● **THE PROBLEM**:
Turn each line of the data below into an item of a numbered list, leaving out the blank lines.

"""

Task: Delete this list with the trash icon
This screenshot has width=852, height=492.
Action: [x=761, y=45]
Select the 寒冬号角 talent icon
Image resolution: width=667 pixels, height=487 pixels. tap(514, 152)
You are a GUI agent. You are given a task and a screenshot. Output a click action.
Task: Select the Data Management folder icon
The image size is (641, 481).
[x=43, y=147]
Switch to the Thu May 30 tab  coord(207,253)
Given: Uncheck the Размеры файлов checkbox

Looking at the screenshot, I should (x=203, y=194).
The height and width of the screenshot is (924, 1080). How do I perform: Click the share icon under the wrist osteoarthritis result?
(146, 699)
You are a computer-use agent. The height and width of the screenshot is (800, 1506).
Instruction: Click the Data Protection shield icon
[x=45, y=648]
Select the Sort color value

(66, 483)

"""

● **SOLUTION BELOW**:
1. Task: Delete this list with the trash icon
2. This screenshot has width=852, height=492.
3. Action: [x=761, y=45]
4. Select the 寒冬号角 talent icon
5. Image resolution: width=667 pixels, height=487 pixels. tap(514, 152)
6. You are a GUI agent. You are given a task and a screenshot. Output a click action.
7. Task: Select the Data Management folder icon
8. The image size is (641, 481).
9. [x=43, y=147]
10. Switch to the Thu May 30 tab  coord(207,253)
11. Given: Uncheck the Размеры файлов checkbox
12. Looking at the screenshot, I should (x=203, y=194).
13. The height and width of the screenshot is (924, 1080). How do I perform: Click the share icon under the wrist osteoarthritis result?
14. (146, 699)
15. You are a computer-use agent. The height and width of the screenshot is (800, 1506).
16. Instruction: Click the Data Protection shield icon
17. [x=45, y=648]
18. Select the Sort color value
19. (66, 483)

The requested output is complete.